Sidekick’s Feasibility Study Shows Encouraging Results for Breast Cancer Patients

Living With Breast Cancer

Breast cancer is the world’s most prevalent cancer, with an estimated 2.3 million women newly diagnosed in 2020 and, globally, there are more disability-adjusted life years (DALYs) lost to women who have breast cancer than any other type of cancer. The disease burden of cancer is influenced by not just direct disease progression, but also surrounding lifestyle factors that affect a patient’s overall physical and emotional wellbeing. These, in turn, impact on a patient’s quality of life, including ability to return to work.

Treatment for breast cancer usually involves a combination of surgical resection, radiotherapy, or chemotherapy. The physiological side effects of these treatments are well-documented and can be mitigated to some extent with supportive therapy, such as antiemetics or appetite stimulants. However, the more nuanced symptoms frequently experienced by breast cancer patients, such as pain, fatigue and emotional distress, are often not as well supported: a study in the US found that up to half of patients with cancer in community cancer centers did not report receiving adequate help or advice for these symptoms.

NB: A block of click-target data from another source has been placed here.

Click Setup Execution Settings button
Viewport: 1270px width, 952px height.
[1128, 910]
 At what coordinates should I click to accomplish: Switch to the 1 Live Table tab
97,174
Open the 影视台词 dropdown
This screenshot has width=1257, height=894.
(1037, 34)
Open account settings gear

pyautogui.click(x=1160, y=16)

Consequently, further support for the pain, fatigue and psychological challenges breast cancer patients experience is vital in ensuring all their health needs are met, as well as increasing their quality of life, throughout the duration of their treatment and beyond.

Sidekick’s DTx Solution

Digital interventions can effectively improve pain, fatigue, stress and overall health-related quality of life. Therefore, Sidekick has developed a DTx solution to help with the structured implementation of lifestyle improvements to achieve lasting improvements for breast cancer patients. Through a combination of gamification and behavioral psychology, the solution motivates participants to improve their quality of life through the creation of healthier lifestyle habits.

Study Design

The study was a four-week, single-arm feasibility trial. Eighteen female participants with breast cancer were recruited from The Light (Ljósið), a cancer rehabilitation clinic in Iceland. Participants had a mean age of 50 years and were overweight or obese with a mean BMI of 30, and all had ongoing cancer treatment involving either radiotherapy, chemotherapy, or both.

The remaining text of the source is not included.